CREST: Effectively Compacting a Datastore For Retrieval-Based Speculative Decoding
Sophia Ho, Jinsol Park, Patrick Wang
TL;DR
CREST addresses the unbounded storage growth of REST's datastore for retrieval-based speculative decoding by decoupling contexts (n-grams) from continuations into a dictionary and storing only the smallest, most common n-grams mapped to precomputed token trees. This enables a disk-native, fast-on-disk lookup with $O(1)$ (or $O(\log n)$) access and significantly reduces storage while maintaining or improving drafting performance. On MT Bench and HumanEval with Vicuna 7B and CodeLlama 7B, CREST matches REST's accepted length using $10.6$–$13.5\times$ less storage and achieves $16.5$–$17.1\%$ higher accepted length, demonstrating scalable, high-performance speculative decoding without additional drafting models. Overall, CREST provides a robust, compact architecture that scales with dataset size and improves practical drafting efficiency.
Abstract
We present CREST (Compact Retrieval-Based Speculative Decoding), a redesign of REST that allows it to be effectively "compacted". REST is a drafting technique for speculative decoding based on retrieving exact n-gram matches of the most recent n tokens generated by the target LLM from a datastore.
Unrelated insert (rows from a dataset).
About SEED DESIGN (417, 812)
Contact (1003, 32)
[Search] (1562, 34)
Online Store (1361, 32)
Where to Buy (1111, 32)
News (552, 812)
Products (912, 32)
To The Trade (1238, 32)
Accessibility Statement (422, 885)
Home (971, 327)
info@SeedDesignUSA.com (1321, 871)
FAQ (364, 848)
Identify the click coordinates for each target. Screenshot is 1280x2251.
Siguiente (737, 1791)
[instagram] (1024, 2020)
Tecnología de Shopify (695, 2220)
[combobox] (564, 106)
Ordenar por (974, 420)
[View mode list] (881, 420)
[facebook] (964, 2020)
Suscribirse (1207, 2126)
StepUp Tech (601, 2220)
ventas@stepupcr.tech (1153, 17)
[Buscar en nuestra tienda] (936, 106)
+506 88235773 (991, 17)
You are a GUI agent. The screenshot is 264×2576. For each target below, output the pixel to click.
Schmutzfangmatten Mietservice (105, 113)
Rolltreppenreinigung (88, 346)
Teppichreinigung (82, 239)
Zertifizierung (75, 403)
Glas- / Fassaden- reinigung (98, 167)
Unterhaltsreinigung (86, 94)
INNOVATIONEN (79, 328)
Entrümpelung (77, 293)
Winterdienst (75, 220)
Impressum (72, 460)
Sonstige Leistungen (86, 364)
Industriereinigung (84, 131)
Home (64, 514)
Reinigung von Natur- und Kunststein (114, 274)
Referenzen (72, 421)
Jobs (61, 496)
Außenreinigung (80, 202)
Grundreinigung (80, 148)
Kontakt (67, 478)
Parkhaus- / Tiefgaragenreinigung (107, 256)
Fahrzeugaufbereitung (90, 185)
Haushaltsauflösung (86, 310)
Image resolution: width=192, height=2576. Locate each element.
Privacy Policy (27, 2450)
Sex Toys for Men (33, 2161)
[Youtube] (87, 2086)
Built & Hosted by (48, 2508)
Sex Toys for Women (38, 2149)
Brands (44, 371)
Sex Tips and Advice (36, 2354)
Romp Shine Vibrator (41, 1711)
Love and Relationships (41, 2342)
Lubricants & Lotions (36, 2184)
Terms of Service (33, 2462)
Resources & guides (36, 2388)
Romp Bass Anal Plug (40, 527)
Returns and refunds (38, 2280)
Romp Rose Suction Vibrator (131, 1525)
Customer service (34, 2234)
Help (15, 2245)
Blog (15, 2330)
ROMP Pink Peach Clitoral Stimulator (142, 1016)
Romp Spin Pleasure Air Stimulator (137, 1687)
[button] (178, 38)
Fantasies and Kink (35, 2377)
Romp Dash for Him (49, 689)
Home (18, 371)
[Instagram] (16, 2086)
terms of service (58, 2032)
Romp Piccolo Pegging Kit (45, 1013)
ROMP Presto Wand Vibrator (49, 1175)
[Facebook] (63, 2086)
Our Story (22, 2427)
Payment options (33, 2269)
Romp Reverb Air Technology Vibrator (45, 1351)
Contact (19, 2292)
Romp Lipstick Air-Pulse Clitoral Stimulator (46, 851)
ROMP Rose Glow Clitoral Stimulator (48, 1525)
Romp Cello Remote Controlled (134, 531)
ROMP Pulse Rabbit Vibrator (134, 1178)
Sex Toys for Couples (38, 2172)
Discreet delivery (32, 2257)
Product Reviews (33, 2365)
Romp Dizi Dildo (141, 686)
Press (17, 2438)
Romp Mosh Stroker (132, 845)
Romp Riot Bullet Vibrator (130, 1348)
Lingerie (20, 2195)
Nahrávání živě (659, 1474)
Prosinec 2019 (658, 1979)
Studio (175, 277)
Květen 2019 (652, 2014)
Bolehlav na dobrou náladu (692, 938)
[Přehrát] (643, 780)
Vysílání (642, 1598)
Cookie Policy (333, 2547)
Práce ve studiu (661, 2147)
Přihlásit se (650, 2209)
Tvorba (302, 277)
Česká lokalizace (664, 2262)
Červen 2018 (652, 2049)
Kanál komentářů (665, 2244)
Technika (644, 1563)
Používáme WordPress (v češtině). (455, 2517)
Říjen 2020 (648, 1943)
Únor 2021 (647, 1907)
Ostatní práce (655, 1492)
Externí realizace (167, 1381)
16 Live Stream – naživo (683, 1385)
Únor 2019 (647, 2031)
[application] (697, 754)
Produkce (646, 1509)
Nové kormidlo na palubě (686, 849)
The key idea of CREST is to only store a subset of the smallest and most common n-grams in the datastore with the hope of achieving comparable performance with less storage space. We found that storing a subset of n-grams both reduces storage space and improves performance. CREST matches REST's accepted token length with 10.6-13.5x less storage space and achieves a 16.5-17.1% higher acceptance length than REST using the same storage space on the HumanEval and MT Bench benchmarks.